▶ _Aim of the task_: Beneath this line are the data; copy exactly the part of them that opens with the line containing "Viewport: 2000px width, 854px height." and closes with the line containing "Image resolution: width=785", and only that part.

===== Source data =====

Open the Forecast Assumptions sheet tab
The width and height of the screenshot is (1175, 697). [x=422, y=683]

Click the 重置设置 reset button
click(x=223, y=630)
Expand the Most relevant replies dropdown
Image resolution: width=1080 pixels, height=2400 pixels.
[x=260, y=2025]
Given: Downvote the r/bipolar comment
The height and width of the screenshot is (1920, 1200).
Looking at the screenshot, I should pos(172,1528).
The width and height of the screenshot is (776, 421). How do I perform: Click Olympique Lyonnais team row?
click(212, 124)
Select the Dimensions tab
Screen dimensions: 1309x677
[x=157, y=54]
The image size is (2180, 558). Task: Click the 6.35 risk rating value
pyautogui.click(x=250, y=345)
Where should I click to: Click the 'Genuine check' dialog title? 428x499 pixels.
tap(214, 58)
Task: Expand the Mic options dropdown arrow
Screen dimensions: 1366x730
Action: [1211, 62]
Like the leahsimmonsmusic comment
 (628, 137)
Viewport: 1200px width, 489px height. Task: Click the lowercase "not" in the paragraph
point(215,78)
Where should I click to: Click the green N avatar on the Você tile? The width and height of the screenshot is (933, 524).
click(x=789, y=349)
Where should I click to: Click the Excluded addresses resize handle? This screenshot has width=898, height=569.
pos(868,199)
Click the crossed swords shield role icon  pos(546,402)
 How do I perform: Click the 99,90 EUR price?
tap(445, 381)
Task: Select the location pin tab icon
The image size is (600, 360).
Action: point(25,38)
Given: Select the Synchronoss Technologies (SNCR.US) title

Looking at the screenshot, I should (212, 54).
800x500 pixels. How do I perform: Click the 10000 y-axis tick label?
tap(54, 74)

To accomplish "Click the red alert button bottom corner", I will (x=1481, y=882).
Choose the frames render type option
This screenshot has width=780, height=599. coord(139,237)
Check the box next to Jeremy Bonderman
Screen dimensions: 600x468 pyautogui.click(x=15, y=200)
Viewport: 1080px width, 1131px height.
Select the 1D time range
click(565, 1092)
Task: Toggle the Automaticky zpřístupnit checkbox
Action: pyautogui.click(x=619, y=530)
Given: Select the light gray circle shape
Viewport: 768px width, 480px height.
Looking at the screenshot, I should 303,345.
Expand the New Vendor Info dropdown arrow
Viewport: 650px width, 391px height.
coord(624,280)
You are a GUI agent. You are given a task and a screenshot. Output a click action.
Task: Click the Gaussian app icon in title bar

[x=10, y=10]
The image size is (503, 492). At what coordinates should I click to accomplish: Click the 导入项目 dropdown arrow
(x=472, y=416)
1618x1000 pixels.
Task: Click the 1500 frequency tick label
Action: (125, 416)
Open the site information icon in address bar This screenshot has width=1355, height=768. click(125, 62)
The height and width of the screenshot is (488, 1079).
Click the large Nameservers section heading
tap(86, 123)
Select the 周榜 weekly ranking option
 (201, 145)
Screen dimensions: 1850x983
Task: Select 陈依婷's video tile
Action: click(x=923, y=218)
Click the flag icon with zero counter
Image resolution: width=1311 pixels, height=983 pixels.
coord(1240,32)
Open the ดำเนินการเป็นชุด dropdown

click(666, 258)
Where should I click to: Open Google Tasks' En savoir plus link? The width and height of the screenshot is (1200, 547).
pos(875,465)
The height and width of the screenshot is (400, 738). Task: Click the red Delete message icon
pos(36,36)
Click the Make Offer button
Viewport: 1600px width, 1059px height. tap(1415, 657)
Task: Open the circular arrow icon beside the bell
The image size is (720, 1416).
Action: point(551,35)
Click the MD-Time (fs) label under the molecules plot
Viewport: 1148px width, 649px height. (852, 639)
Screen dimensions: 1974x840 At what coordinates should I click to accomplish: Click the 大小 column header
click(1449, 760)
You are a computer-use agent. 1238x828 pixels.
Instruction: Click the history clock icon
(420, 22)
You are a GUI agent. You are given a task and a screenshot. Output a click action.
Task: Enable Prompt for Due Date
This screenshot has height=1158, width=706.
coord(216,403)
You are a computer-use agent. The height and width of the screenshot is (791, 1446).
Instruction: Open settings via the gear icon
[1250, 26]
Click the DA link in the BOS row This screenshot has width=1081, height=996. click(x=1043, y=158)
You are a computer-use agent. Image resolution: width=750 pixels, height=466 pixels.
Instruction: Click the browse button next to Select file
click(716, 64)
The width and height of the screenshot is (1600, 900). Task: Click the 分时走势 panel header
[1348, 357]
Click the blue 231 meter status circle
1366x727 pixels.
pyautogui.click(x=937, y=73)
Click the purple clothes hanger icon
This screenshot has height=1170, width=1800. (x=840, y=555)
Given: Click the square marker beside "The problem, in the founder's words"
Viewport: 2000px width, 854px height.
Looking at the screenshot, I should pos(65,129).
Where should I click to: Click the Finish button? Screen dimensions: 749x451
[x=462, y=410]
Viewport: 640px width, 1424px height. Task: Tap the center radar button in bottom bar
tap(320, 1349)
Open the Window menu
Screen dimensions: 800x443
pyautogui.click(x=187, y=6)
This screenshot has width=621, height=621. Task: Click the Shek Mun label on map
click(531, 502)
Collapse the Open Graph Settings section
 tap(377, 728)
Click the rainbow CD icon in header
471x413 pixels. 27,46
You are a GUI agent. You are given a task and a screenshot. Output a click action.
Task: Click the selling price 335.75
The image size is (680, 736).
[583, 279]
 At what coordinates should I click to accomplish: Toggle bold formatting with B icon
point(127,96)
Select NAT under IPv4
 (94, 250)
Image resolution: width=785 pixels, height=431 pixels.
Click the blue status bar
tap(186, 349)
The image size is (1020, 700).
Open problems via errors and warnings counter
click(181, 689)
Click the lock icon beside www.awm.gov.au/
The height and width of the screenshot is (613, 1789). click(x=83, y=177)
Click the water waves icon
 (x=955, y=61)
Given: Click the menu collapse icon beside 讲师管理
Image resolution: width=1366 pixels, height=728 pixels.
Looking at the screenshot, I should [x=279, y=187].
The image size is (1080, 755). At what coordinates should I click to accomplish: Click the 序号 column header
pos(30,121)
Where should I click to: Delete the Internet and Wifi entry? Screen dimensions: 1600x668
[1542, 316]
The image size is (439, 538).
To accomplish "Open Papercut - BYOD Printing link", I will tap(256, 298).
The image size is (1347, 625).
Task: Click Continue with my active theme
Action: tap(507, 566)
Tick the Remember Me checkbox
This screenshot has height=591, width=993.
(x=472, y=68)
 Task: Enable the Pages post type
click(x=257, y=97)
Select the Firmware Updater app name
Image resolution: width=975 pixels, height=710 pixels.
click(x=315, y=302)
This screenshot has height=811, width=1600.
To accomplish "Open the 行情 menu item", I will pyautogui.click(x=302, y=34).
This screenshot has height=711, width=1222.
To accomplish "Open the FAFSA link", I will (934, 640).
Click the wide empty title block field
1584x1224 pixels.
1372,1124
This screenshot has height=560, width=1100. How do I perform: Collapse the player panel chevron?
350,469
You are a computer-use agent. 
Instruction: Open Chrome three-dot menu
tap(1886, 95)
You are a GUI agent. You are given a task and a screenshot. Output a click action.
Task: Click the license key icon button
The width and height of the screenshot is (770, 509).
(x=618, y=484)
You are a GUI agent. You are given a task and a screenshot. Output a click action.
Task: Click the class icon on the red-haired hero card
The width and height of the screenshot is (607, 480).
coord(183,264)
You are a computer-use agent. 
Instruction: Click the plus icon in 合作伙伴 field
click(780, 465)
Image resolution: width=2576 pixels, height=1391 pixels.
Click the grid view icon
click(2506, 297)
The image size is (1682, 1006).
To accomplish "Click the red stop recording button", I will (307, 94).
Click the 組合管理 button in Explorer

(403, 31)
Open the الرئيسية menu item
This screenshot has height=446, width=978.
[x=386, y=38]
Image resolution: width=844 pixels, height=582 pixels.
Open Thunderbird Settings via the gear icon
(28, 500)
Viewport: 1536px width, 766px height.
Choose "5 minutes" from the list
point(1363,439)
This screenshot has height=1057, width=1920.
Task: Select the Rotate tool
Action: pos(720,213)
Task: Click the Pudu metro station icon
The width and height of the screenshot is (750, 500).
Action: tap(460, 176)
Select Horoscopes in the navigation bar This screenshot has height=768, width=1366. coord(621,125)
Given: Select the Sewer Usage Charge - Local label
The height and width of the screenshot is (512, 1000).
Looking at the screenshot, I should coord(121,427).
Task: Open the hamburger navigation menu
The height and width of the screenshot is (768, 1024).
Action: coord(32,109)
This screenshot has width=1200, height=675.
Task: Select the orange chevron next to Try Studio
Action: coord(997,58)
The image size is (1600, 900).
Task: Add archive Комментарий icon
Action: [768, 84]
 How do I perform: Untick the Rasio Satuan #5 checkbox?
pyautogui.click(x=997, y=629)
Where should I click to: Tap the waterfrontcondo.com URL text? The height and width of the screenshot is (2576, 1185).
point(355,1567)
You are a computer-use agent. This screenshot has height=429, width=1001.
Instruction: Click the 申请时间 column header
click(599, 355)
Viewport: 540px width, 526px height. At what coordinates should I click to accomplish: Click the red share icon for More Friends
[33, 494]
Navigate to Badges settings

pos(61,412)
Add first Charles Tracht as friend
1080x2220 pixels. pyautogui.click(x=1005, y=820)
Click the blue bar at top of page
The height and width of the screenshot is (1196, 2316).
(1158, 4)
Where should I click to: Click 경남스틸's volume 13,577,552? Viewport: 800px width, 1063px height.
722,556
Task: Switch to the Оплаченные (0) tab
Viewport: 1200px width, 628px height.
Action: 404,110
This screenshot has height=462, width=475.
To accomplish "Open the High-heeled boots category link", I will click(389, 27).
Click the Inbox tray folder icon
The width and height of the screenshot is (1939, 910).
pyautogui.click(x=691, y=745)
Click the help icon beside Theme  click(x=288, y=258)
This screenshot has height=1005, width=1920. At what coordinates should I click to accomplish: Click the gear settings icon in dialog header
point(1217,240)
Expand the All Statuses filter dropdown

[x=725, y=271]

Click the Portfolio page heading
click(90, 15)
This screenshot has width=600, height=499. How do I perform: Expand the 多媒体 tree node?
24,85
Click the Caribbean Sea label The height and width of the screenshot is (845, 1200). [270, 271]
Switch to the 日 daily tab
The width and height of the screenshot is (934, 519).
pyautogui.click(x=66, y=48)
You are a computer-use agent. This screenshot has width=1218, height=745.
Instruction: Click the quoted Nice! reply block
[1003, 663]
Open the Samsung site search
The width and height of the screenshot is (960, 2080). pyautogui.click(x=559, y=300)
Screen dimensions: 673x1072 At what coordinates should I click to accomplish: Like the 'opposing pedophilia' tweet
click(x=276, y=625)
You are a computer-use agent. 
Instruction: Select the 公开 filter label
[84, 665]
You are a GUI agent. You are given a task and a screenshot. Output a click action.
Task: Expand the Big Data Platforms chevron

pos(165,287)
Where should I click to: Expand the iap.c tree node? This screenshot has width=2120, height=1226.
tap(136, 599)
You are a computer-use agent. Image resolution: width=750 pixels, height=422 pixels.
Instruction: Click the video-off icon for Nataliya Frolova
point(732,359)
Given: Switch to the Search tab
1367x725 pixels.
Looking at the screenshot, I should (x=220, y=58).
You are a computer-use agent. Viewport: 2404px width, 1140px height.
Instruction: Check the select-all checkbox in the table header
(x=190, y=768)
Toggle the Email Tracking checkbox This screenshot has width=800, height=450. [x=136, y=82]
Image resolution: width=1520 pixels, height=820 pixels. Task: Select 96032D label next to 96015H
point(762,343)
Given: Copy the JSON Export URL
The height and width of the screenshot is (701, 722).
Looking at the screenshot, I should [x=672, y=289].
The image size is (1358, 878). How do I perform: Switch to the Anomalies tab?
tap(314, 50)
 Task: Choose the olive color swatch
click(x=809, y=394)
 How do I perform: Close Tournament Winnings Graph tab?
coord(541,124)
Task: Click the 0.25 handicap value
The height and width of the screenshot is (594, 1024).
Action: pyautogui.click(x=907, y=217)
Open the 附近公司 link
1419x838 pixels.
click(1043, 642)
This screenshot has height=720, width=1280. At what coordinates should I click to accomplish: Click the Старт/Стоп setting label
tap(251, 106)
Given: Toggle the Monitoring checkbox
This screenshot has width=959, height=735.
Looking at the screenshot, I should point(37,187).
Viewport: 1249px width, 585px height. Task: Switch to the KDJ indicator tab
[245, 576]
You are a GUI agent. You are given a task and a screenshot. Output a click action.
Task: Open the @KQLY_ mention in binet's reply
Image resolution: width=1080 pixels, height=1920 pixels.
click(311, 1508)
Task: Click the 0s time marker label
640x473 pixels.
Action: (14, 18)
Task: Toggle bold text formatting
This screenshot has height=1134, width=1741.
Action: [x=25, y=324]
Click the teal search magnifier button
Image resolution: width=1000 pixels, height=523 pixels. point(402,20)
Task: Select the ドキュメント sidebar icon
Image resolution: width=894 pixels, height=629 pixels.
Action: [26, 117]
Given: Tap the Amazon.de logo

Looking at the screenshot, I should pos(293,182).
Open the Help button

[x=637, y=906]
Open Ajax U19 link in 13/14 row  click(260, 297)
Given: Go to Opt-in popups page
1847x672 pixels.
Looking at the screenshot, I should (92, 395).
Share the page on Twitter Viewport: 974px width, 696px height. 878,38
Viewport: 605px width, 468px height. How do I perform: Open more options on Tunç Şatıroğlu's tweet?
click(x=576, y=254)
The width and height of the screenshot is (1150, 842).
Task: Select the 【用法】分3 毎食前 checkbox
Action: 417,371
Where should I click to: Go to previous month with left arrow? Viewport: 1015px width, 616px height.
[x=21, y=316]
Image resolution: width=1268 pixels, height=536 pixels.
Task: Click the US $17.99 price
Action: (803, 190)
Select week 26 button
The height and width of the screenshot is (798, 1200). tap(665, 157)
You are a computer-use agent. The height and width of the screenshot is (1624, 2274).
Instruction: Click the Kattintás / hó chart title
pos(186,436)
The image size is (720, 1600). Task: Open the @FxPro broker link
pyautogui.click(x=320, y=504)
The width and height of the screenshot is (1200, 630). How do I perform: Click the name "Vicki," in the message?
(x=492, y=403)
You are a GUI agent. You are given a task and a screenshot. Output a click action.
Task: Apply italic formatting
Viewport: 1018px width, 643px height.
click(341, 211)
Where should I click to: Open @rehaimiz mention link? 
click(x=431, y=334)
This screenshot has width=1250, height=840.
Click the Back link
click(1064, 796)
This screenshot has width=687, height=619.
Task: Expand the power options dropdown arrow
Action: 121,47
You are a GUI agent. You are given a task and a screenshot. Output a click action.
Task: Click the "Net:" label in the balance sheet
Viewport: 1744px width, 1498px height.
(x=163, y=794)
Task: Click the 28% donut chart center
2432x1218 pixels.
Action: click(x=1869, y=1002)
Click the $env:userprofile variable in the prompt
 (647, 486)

=====

▶ _Expected answer_:
Viewport: 2000px width, 854px height.
Looking at the screenshot, I should pos(65,129).
Where should I click to: Click the Finish button? Screen dimensions: 749x451
[x=462, y=410]
Viewport: 640px width, 1424px height. Task: Tap the center radar button in bottom bar
tap(320, 1349)
Open the Window menu
Screen dimensions: 800x443
pyautogui.click(x=187, y=6)
This screenshot has width=621, height=621. Task: Click the Shek Mun label on map
click(531, 502)
Collapse the Open Graph Settings section
 tap(377, 728)
Click the rainbow CD icon in header
471x413 pixels. 27,46
You are a GUI agent. You are given a task and a screenshot. Output a click action.
Task: Click the selling price 335.75
The image size is (680, 736).
[583, 279]
 At what coordinates should I click to accomplish: Toggle bold formatting with B icon
point(127,96)
Select NAT under IPv4
 (94, 250)
Image resolution: width=785 pixels, height=431 pixels.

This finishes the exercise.